Lo stesso anno, Nabucodonosor fece un altro sogno spaventoso che solo Daniele poté interpretare con l’inspirazione del Santo Spirito e che trovò la sua realizzazione solo dodici mesi più tardi. Poiché il sovrano si era riempito d’orgoglio di fronte allo splendore della sua potenza, Dio lo punì subito e lo abbatté, come l’albero che aveva visto in sogno. Egli divenne folle, fu privato della regalità e cacciato dalla compagnia degli uomini, per errare da solo tra le bestie dei campi finché non si fu umiliato ed ebbe confessato il suo sbaglio ed ebbe pregato il Signore. Fu allora ristabilito nella regalità per sette anni. Dopo la morte di Nabucodonosor (561 a.C.) ed i disordini che la seguirono, il regno passò finalmente a Baldazar (548 – 539). Dando un giorno un gran festino, costui fece bere i suoi invitati dai vasi sacri derubati nel tempio di Gerusalemme. Poiché venivano offerte ignobili libagioni ai falsi dei, un dito di mano d’uomo apparve improvvisamente e scrisse sul muro una scritta enigmatica che lasciò il re ed i suoi invitati nel terrore. Daniele fu di uovo il solo a poterla decifrare e rivelare così a Baldazar la fine prossima del suo regno. La stessa notte il re Caldeo fu assassinato, e Dario il Medio prese il potere.

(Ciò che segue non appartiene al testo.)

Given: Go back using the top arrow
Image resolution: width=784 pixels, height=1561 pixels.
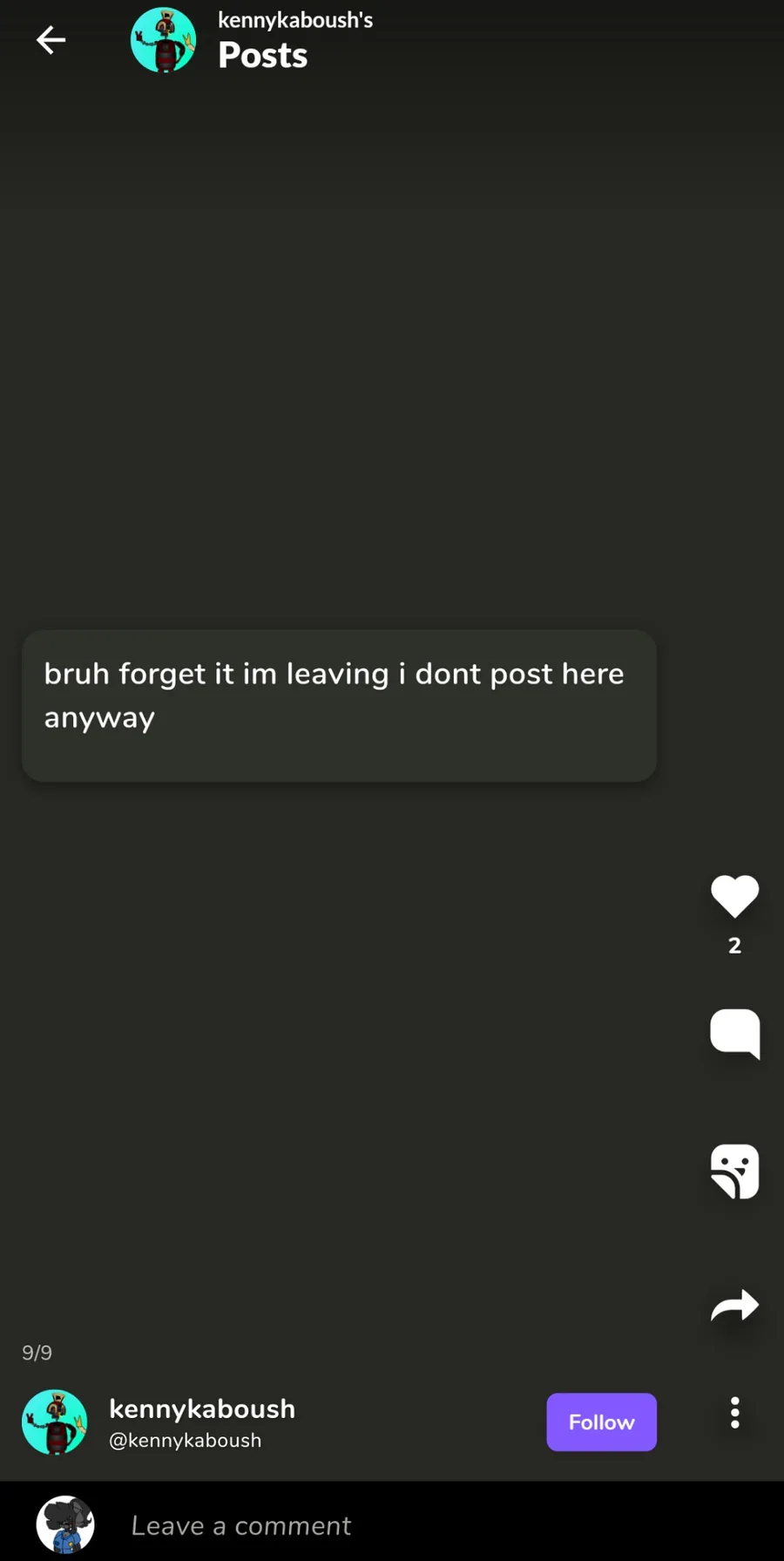Looking at the screenshot, I should click(x=51, y=40).

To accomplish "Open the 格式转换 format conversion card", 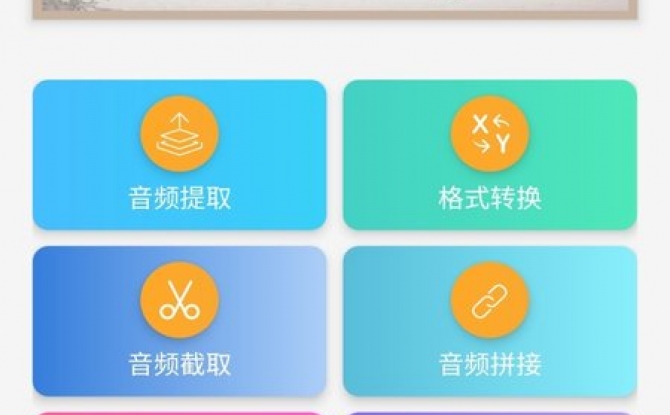I will 490,155.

Il prigioniero Daniele, il saggio più illustre di tutti i potenti dei Medi e dei Persiani, fu ristabilito dal nuovo sovrano come capo di tutti i satrapi [3] dell’impero. Ora tanti onori attirarono la gelosia dei potenti che cercarono di trovare contro lui un torto. Conoscendo la sua pietà, convinsero il re ad emettere un editto che vietava di indirizzare una preghiera a chiunque, dio o uomo, se non al re, per un periodo di trenta giorni, sotto pena di morte. Inflessibile al suo amore per Dio e nella sua fedeltà alla Legge, Daniele non cessò per nulla di pregare, rivolgendosi tre volte al giorno verso Gerusalemme, senza tentare di dissimularla. Ammirando molto la sua pietà, Dario, con la morte nel cuore, fu costretto ad applicare i suoi ordini quando gli venne denunciata la disobbedienza del suo ministro e lo fece gettare nella fossa dei leoni. Ma, anche lì, Dio inviò il suo Angelo che arrestò lo slancio delle belve e, quando all’alba, il re angosciato e tormentato dal rimorso, fece sollevare la lastra di pietra che chiudeva la fossa, fu sorpreso nel vedere Daniele seduto tra le bestie feroci che scodinzolavano gioiosamente attorno a lui muovendo la coda e andavano a farsi accarezzare la criniera come se volessero sottomettersi al nuovo Adamo. Dario fece uscire il profeta, lo ristabilì nella sua carica e fece divorare al suo posto dai leoni i suoi calunniatori.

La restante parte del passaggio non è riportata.